Local feature detection is a fundamental problem in computer vision. Recently, the research of local feature detection has been switched from handcrafted methods to learning based ones, especially deep learning based ones. A recent successful deep learning based feature detector is the covariant local feature detector that conducts keypoint detection by predicting the transformation of keypoints from nearby pixels. Although this method adopts a new detection framework compared to those methods by computing the keypoint’s likelihood, it treats each pixel equally which may incorrectly detect unstable keypoints. On the other hand, other methods computing the keypoint probability could capture different evidence for keypoint detection as well as provide a natural weight for each prediction in the covariant detector. So, fusing information from other detectors into the covariant detector could improve its performance. Under this motivation, this paper proposes an improved covariant local feature detector by fusing feature information obtained from another detector, which is served as a confidence to guide the voting procedure when converting the predicted transformations into a meaningful score map for keypoint detection. In this way, the fused information can enhance the features that are considered to be good and weaken those unstable features. The proposed method is evaluated on four widely used benchmarks and consistent performance improvement over previous works is observed.

Introduction

Local feature detection plays a vital role in many computer vision applications, such as object recognition [1], 3D reconstruction [2], [3], image retrieval [4], face recognition [5], [6] and so on. It has been an active research topic in the past decades, and many excellent local feature detectors have been proposed. In the early days, feature detection is primarily relied on handcrafting, and various local feature detectors have been developed based on different visual structures, such as corners and blobs. To achieve scale invariance, most of the handcrafted features resort to build an image scale space by progressively applying Gaussian smoothing and localize keypoints with maxima responses in the scale space as the detected features along with their scales. For corner detectors, the most famous feature detectors are Harris [7], FAST [8], and their variants (ORB [9], BRISK [10], etc.). While for the blob structures in image, determinant of hessian matrix [11] and response of LoG (Laplacian of Gaussian) filters [1], [12] have been proposed to localize blob-like features. Although these methods have explicit physical meanings, due to the inaccurate of artificially defined response functions and the complexity of the images, many undesired feature points are often detected, which in turn affects the performance of subsequent feature matching.

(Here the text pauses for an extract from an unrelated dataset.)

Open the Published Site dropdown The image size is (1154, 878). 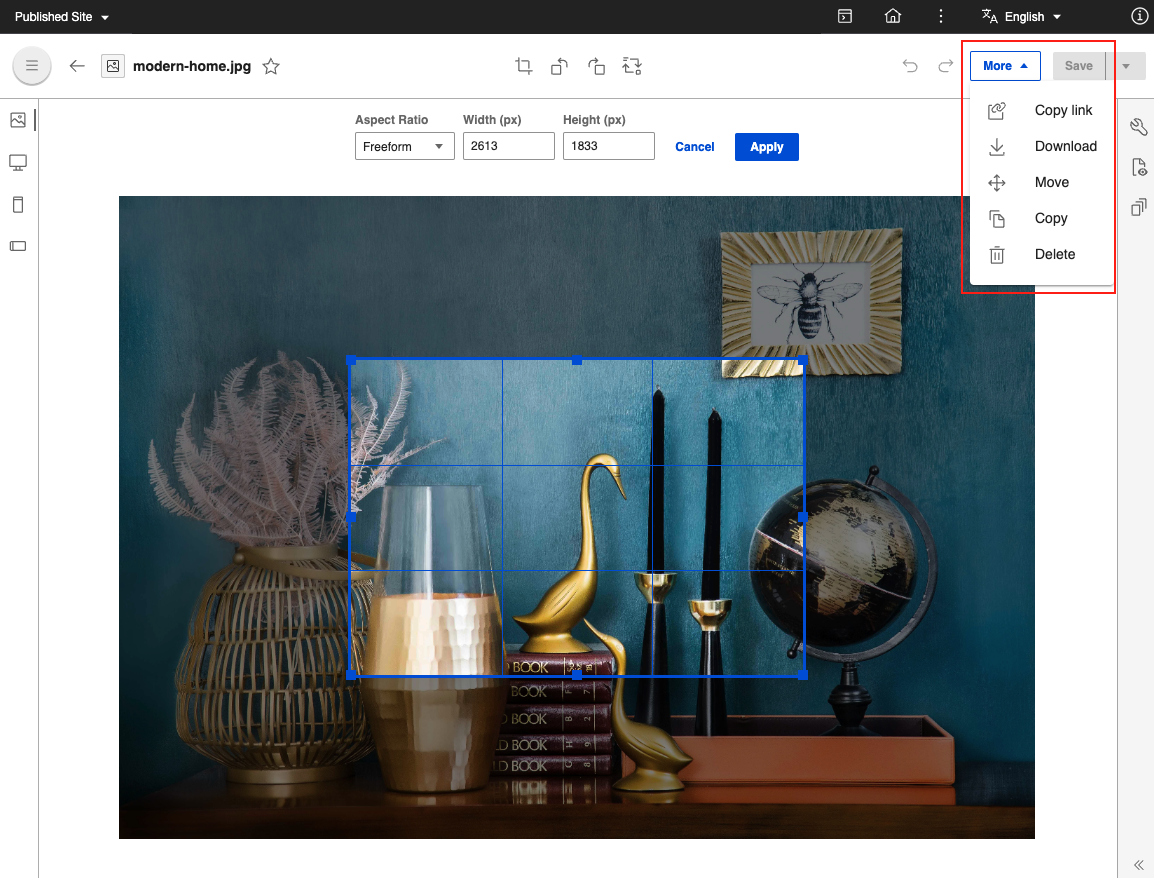pyautogui.click(x=62, y=17)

With the development of deep learning, recent progress has also been made in learning detectors. Lenc and Vedaldi [13] proposed CovDet to cast feature detection as a regression problem, which trains a local transformation predictor instead of learning a score map indicating the probability of local features. Zhang et al. [14] extended CovDet by introducing the concepts of ǣstandard patchǥ and ǣcanonical featureǥ and proposed DT-CovDet, towards obtaining more robust local features. Although these deep learning based methods outperform traditional handcrafted ones, they are still based on one specific metric (here is the prediction from nearby pixels) to determine whether a point is a keypoint or not. Due to the complexity of natural images, single information about local image structures is usually not enough for detecting reliable keypoints across different images with high repeatability.

To alleviate this problem, we propose a method by fusing DT-CovDet that detects keypoints by transforming nearby pixels, with other keypoint detectors that detect keypoints by measuring the likelihood of pixels. On one hand, many existing detectors are built up on well established physical properties of keypoint, which is able to provide a coarse score about the likelihood of a pixel being a keypoint. On the other hand, the DT-CovDet is learned from data by imposing nearby pixels moving towards the underlying keypoints. These kinds of information are complementary and could be combined to improve the keypoint detection performance. In other words, considering both kinds of feature information at the same time will make the obtained local features more robust, i.e., enhancing the detection of consistent features while suppressing those with inconsistent context. The proposed framework is illustrated in Fig. 1. We have evaluated the proposed method on three traditional datasets (EF [15], VGGe [16], Webcam [17]) and the newly proposed large-scale benchmark, HPatches [18]. Consistent performance improvement on all these tested datasets is observed.

The following of this paper is organized as: Section 2 describes the related work. Section 3 elaborates the proposed method. Experiments are demonstrated in Section 4, while Section 5 concludes the paper.

Section snippets

Related work

The goal of local feature detection is to extract stable features across different images captured from the same/similar scenes under various conditions, such as brightness, scale, and viewpoint changes. They are required to be distinguished among different local image contents and at the meantime with a high repeatability so that the same feature can be detected from different images. The study of local feature detection can be backed up to 1980s, when Moravec used a first-order approximation

The proposed method

In this section, we first briefly introduce CovDet [13] and its improved version, i.e., Discriminative and Transformation CovDet (DT-CovDet) proposed in [14]. Then, we elaborate our improvements over DT-CovDet to get the proposed EnCovDet.

Datasets

To evaluate the effectiveness of the proposed method, we test it on four benchmark datasets.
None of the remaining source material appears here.